(Collected data entries)
┌──

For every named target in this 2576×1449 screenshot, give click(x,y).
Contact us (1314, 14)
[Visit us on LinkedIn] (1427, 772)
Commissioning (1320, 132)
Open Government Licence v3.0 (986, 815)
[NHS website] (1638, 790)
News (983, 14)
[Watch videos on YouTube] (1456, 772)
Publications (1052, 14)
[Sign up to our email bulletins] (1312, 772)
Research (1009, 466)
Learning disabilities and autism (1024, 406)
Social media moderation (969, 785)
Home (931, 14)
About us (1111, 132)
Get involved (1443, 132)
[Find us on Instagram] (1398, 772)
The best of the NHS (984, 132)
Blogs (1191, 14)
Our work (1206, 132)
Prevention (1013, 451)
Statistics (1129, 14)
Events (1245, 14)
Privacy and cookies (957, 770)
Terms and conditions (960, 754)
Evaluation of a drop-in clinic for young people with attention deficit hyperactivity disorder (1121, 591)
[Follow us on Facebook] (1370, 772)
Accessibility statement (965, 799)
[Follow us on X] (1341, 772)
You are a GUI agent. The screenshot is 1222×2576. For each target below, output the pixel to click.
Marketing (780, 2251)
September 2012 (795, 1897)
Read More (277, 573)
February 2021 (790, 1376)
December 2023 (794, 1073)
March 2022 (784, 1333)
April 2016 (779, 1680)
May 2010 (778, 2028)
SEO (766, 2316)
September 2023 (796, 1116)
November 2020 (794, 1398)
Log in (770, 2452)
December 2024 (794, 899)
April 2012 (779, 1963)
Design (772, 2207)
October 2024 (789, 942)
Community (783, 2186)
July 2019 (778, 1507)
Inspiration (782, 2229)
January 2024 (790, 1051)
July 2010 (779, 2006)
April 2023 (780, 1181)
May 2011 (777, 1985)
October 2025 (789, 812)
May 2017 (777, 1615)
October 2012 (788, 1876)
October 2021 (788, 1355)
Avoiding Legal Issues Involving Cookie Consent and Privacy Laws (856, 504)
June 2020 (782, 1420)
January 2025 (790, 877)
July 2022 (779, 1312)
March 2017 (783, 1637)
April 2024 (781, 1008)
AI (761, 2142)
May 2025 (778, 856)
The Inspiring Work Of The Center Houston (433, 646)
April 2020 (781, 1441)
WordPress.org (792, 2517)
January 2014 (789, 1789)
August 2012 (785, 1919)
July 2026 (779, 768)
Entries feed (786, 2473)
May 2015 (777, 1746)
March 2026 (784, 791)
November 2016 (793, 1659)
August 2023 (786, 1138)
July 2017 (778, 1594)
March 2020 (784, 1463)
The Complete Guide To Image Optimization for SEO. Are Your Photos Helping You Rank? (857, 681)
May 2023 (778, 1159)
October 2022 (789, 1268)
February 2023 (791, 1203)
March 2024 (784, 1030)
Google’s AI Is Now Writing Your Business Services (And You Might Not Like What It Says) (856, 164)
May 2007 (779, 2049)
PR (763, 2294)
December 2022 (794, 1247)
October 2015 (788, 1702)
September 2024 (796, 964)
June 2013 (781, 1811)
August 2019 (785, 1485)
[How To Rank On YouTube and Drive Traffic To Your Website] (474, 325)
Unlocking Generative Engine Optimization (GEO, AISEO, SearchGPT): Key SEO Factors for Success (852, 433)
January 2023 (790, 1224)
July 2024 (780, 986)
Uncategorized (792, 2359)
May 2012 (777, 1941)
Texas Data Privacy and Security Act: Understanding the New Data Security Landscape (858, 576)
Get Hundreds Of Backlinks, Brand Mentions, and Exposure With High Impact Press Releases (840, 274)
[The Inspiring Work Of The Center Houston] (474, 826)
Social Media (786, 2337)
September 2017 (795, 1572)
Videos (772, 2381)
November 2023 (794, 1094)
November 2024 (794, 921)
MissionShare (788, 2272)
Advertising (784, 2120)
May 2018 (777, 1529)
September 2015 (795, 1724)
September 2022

└──

Above this instruction are the records; retype exactly the lines from the one containing "December 2022 (794, 1247)" up to and including the one containing "[How To Rank".

**TASK SOLUTION**.
December 2022 (794, 1247)
October 2015 (788, 1702)
September 2024 (796, 964)
June 2013 (781, 1811)
August 2019 (785, 1485)
[How To Rank On YouTube and Drive Traffic To Your Website] (474, 325)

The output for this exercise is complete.